Поэтому, усыпив бдительность милиционеров из оцепления, я каким-то образом сумел выскочить прямо к ближайшей стальной винтокрылой машине. Да и милиционеры, видимо, всерьез не восприняли мой порыв — чего возьмешь с любопытного мальчишки! Приблизившись к вертолету метров на пять, я захотел заглянуть внутрь, в приоткрытый люк, туда, где по моим предположениям, должно было находиться самое интересное — пулеметы.

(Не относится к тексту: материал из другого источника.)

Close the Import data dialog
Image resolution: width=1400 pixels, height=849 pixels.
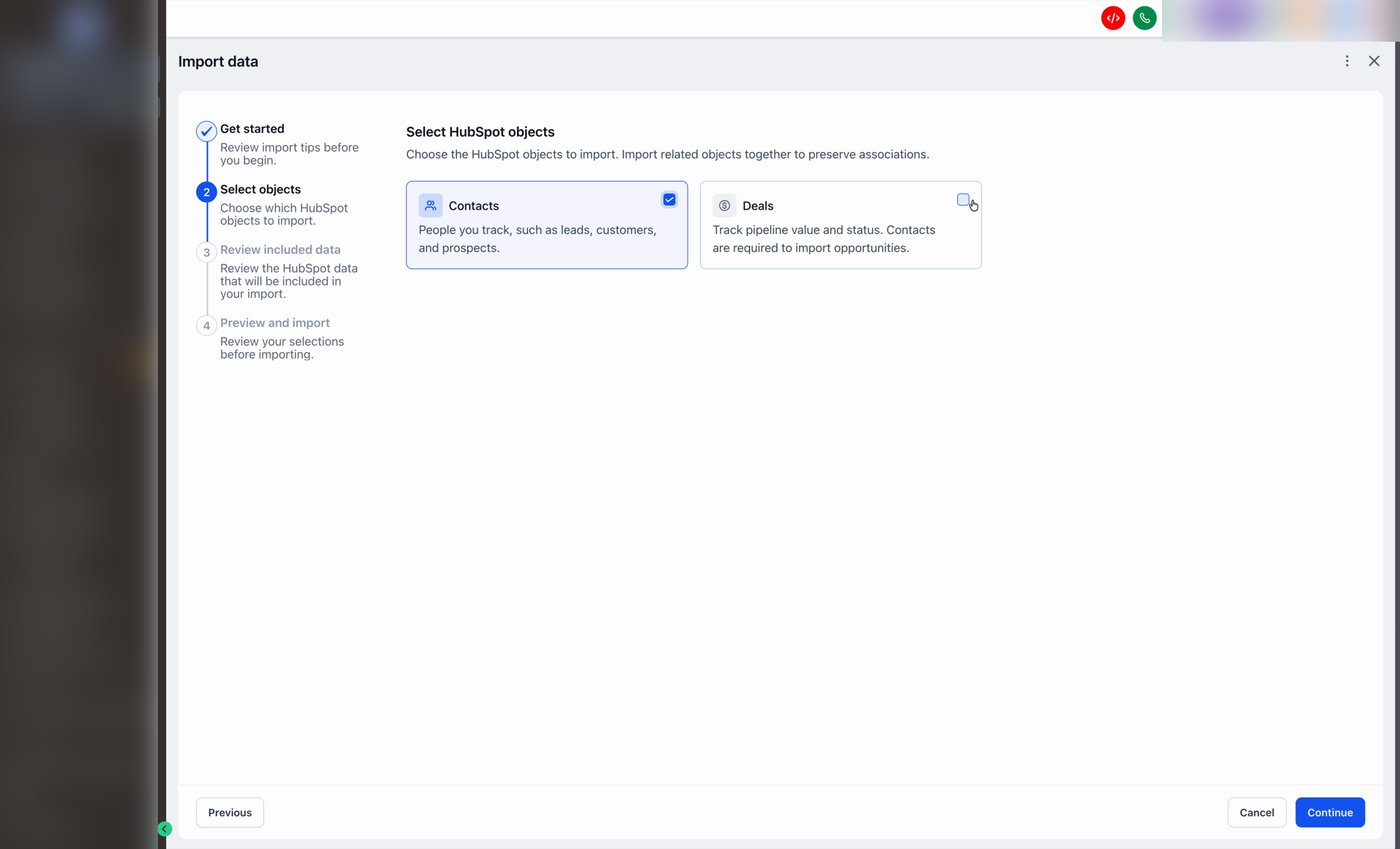click(1374, 61)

И в этот момент ко мне наклонился один из прибывших военных. «Что, мальчик, хочешь посмотреть, что там внутри?» — спросил он и улыбнулся. Мне иногда снится эта улыбка — широкая, открытая, очень добрая, какая бывает только у русских людей. Он взял меня на руки и приподнял вверх, прямо туда, внутрь стального чудища, в этот момент я близко увидел его глаза — тоже добрые, смешливые, озорные, отчаянно смелые. Как я понял потом, повзрослев, такие глаза бывают только у очень азартных, рисковых людей, готовых ради достижения своей цели совершать даже безрассудные поступки, которых на пути к намеченному уже ничто не может остановить, для которых главным в жизни являются ни деньги, ни награды, ни почести, а только одно— достижение поставленной цели.
Он о чем-то болтал со мной, спросил, как зовут, назвал себя дядей Юрой, а я изо всех глаз рассматривал внутренность вертолета, полукупол из синего стекла где-то под потолком, в который и был вмонтирован самый настоящий боевой пулемет или скорострельная пушка, точно не знаю.
Как потом мне рассказала мама, встречающие местные руководители где-то там замешкались и почетная колонна «Волг» застряла на несколько минут в грязи подъездной дороги к стадиону. Этих минут оказалось достаточно, чтобы мы с дядей Юрой познакомились, осмотрели вертолет, его вооружение и устройство.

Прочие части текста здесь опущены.